• _INSTRUCTION_: Reproduce, without any alteration, the portion of the listing that opens with the line containing "Given: Select the 全部 type radio button" and closes with the line containing "Looking at the screenshot, I should click(157, 157).", including both of those lines.

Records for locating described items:
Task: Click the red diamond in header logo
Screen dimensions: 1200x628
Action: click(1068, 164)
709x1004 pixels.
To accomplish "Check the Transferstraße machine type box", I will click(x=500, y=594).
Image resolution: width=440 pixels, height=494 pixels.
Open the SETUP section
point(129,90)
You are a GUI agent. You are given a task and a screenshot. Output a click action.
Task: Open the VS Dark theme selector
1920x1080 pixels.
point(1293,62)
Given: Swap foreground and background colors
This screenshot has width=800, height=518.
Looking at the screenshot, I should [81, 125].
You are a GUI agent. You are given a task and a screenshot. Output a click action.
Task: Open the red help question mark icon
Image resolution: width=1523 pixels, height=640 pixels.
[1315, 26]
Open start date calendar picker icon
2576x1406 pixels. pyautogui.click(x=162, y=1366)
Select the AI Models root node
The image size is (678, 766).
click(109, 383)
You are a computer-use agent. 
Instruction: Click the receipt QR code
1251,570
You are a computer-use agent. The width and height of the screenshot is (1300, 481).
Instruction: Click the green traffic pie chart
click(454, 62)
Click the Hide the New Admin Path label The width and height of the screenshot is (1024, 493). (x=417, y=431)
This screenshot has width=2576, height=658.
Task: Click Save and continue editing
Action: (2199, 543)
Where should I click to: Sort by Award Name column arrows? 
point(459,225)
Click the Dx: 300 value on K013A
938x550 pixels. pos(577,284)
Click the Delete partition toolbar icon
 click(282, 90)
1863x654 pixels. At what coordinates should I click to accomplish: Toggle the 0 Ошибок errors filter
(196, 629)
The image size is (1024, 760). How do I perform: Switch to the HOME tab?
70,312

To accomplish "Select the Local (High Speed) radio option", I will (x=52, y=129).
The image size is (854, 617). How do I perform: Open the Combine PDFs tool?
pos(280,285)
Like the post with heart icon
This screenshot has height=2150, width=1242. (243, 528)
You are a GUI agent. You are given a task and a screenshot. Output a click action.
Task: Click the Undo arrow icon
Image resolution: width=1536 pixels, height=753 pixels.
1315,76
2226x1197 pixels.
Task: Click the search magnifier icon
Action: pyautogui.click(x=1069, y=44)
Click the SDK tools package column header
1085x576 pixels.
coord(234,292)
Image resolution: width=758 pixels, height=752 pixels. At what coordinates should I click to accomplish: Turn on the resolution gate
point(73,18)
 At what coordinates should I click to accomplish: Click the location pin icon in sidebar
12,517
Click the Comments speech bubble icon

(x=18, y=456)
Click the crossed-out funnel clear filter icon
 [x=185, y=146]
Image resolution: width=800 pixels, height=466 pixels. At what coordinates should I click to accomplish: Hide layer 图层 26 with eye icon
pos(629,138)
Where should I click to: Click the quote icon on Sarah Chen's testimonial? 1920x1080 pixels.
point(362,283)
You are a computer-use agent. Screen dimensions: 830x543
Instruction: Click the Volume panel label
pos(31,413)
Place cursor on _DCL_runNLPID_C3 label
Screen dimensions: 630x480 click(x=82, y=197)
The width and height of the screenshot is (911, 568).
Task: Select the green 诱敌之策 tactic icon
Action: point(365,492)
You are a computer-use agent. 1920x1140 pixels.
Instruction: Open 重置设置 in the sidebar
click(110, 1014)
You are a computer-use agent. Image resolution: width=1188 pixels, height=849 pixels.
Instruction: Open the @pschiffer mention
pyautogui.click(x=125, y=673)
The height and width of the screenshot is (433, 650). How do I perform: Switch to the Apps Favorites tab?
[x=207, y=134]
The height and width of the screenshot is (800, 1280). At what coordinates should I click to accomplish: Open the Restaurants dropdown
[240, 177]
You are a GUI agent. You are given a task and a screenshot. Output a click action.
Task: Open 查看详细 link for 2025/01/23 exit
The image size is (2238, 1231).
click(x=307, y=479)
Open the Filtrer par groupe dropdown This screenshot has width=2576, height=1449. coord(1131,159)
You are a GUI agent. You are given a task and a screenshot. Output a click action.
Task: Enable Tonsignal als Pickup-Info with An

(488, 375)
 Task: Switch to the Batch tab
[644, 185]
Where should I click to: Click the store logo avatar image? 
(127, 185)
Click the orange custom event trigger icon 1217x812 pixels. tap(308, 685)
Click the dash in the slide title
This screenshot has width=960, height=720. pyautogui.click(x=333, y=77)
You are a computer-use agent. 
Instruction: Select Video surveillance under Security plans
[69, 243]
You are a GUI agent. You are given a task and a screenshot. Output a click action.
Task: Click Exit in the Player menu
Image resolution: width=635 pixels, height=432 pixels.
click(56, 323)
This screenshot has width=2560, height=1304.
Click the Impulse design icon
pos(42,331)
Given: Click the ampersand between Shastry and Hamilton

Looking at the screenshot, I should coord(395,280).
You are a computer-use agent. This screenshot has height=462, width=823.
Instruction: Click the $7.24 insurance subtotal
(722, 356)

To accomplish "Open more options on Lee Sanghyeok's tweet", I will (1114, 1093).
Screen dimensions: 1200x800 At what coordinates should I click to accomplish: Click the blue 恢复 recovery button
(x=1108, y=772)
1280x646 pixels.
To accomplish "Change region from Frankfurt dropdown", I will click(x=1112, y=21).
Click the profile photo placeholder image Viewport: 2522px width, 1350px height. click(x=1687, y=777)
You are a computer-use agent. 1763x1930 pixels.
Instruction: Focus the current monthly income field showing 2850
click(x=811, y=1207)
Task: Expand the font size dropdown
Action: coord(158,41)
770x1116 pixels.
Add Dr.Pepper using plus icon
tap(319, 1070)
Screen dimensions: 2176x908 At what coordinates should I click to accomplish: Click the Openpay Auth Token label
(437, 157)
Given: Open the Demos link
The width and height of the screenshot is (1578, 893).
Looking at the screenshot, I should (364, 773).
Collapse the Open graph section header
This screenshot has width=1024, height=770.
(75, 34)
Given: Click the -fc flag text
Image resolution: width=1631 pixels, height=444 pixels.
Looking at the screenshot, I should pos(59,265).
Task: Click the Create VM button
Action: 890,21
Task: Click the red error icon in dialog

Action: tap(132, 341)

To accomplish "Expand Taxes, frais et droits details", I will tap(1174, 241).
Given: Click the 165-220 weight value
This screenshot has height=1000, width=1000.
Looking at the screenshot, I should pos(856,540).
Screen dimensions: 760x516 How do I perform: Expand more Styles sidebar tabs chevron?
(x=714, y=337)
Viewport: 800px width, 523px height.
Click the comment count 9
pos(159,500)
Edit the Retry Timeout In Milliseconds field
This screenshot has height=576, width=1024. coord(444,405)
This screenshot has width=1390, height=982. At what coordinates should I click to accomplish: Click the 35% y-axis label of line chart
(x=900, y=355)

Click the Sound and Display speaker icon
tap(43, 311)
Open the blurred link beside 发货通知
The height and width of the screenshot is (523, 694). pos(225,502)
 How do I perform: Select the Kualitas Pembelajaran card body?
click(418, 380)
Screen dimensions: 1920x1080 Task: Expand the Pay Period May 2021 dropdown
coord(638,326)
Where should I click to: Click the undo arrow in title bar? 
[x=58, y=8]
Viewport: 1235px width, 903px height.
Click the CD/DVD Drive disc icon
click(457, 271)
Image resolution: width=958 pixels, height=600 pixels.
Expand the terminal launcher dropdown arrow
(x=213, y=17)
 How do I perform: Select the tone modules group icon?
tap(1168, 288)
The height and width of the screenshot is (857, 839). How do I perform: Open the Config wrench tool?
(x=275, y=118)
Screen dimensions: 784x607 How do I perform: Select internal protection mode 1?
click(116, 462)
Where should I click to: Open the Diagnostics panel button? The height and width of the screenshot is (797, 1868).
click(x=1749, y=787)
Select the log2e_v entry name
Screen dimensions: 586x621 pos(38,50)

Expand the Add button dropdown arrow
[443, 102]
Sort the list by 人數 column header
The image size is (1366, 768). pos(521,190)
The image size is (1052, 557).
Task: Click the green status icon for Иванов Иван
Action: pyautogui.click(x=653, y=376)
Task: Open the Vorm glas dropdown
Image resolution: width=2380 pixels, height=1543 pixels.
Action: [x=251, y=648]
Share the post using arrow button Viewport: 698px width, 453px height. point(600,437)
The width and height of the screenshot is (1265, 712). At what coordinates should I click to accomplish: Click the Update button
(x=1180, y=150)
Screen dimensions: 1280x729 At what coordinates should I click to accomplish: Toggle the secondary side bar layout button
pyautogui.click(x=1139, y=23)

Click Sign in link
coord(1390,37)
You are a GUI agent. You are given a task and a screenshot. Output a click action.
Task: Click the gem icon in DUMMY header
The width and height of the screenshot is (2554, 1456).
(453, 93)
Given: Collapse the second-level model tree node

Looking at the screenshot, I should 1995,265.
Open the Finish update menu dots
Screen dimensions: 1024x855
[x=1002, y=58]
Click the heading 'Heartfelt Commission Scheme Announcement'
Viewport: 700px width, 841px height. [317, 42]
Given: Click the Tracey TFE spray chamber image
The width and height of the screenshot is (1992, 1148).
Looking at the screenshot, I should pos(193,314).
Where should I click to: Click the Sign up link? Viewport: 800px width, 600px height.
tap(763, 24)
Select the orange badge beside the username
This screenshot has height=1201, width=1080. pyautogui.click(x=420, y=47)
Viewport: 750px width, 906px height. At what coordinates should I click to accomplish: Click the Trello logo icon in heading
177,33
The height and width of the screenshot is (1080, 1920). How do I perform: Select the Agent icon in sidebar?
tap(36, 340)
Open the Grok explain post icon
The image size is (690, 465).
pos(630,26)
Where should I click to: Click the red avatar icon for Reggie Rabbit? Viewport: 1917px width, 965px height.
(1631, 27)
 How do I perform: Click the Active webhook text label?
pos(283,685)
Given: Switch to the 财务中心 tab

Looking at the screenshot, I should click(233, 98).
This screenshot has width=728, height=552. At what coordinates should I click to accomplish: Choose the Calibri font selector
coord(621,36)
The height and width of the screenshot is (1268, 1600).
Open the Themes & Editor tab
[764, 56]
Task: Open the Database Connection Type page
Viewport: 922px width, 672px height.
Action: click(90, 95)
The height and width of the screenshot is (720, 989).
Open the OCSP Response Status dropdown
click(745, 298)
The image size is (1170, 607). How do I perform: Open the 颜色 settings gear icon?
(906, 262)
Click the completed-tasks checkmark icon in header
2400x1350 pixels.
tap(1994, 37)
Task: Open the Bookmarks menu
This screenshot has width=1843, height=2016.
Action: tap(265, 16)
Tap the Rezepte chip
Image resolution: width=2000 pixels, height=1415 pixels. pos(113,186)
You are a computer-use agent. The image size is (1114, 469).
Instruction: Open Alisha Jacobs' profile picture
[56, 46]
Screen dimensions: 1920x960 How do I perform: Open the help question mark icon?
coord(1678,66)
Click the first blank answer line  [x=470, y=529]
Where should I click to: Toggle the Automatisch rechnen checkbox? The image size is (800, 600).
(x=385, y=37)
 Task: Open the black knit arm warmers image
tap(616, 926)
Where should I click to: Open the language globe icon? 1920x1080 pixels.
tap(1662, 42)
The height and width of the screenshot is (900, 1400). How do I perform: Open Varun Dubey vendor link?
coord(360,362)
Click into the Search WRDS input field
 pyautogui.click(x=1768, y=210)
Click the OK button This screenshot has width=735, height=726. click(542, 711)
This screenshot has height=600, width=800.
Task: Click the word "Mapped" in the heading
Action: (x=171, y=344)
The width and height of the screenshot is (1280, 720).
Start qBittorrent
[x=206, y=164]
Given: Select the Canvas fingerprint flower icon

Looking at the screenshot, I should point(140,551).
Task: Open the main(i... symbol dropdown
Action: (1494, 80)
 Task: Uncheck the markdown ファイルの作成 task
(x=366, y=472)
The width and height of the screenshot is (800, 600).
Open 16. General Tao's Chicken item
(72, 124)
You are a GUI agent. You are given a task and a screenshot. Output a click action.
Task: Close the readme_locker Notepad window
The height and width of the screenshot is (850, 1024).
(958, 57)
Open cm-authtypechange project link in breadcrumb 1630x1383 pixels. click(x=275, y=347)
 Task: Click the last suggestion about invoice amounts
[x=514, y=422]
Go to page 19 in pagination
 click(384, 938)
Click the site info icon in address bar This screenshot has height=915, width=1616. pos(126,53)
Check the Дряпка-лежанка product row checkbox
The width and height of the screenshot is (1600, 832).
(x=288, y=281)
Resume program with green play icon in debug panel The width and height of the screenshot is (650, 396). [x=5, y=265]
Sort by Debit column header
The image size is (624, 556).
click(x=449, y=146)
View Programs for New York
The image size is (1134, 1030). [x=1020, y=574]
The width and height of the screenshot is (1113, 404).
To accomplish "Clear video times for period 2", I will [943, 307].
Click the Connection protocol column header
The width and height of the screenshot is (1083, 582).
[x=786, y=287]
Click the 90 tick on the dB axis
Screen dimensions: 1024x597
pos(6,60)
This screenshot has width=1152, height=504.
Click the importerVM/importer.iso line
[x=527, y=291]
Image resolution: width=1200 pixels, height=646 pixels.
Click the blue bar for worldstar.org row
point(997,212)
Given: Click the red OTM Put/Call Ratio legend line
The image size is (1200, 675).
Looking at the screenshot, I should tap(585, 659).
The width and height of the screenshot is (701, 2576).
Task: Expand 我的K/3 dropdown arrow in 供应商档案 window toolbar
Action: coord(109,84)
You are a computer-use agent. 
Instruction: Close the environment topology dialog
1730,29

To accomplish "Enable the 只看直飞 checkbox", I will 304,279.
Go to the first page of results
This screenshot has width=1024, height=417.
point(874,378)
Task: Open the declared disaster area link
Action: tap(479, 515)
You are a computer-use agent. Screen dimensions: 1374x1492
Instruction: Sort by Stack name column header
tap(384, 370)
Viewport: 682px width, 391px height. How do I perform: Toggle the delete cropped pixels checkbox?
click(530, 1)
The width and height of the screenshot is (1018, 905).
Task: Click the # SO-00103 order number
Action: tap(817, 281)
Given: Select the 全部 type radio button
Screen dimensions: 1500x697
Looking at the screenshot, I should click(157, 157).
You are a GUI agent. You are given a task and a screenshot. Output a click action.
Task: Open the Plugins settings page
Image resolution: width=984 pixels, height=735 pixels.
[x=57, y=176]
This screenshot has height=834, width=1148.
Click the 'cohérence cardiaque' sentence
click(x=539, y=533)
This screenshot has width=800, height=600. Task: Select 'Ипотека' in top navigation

• _SOLVED EXERCISE_:
Given: Select the 全部 type radio button
Screen dimensions: 1500x697
Looking at the screenshot, I should click(157, 157).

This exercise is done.